*Exercise description:* An exact copy of every record below is needed, with all pictures removed.

Extracted data entries
------------

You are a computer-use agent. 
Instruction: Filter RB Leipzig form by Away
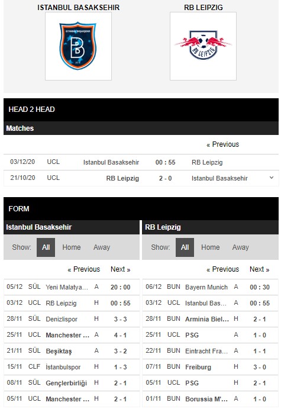240,247
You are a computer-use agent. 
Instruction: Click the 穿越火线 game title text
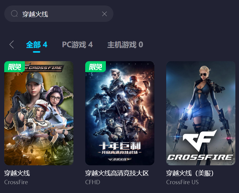(x=17, y=173)
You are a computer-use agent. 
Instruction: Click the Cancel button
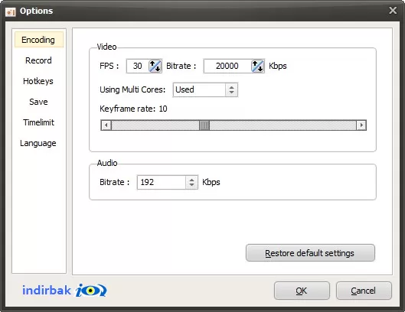point(364,291)
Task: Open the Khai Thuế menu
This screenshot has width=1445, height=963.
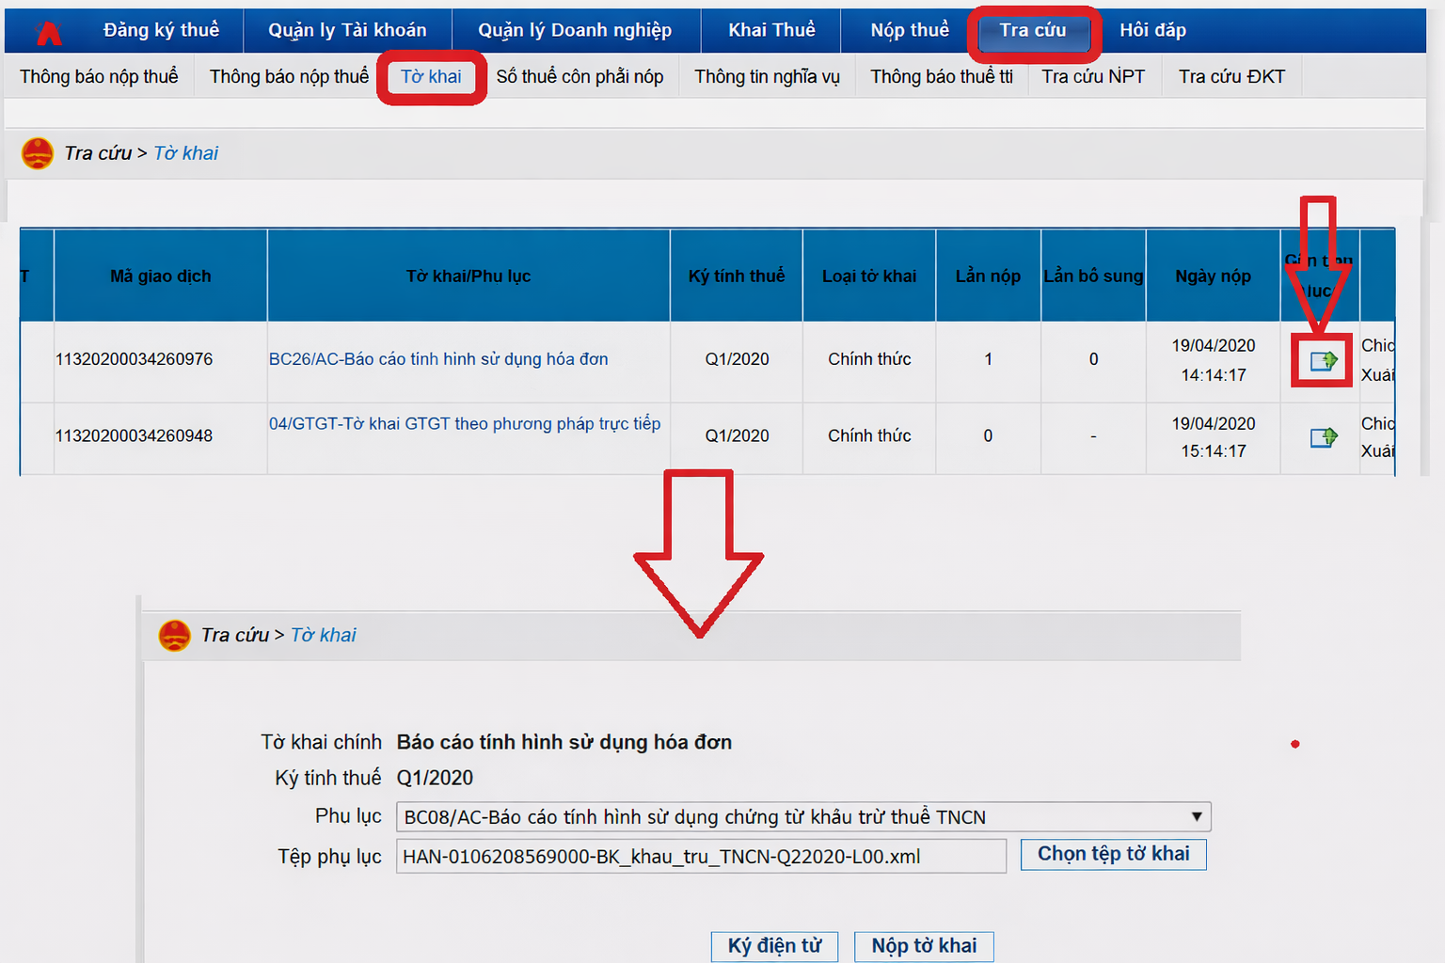Action: (x=771, y=31)
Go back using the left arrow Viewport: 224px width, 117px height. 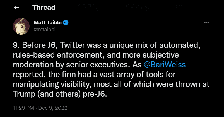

------------

*Task answer:*
You are a computer-use agent. 
Instruction: Filter RB Leipzig form by Away
240,247
You are a computer-use agent. 
Instruction: Click the 穿越火线 game title text
(x=17, y=173)
You are a computer-use agent. 
Instruction: Click the Cancel button
point(364,291)
Task: Open the Khai Thuế menu
This screenshot has width=1445, height=963.
Action: (x=771, y=31)
Go back using the left arrow Viewport: 224px width, 117px height. 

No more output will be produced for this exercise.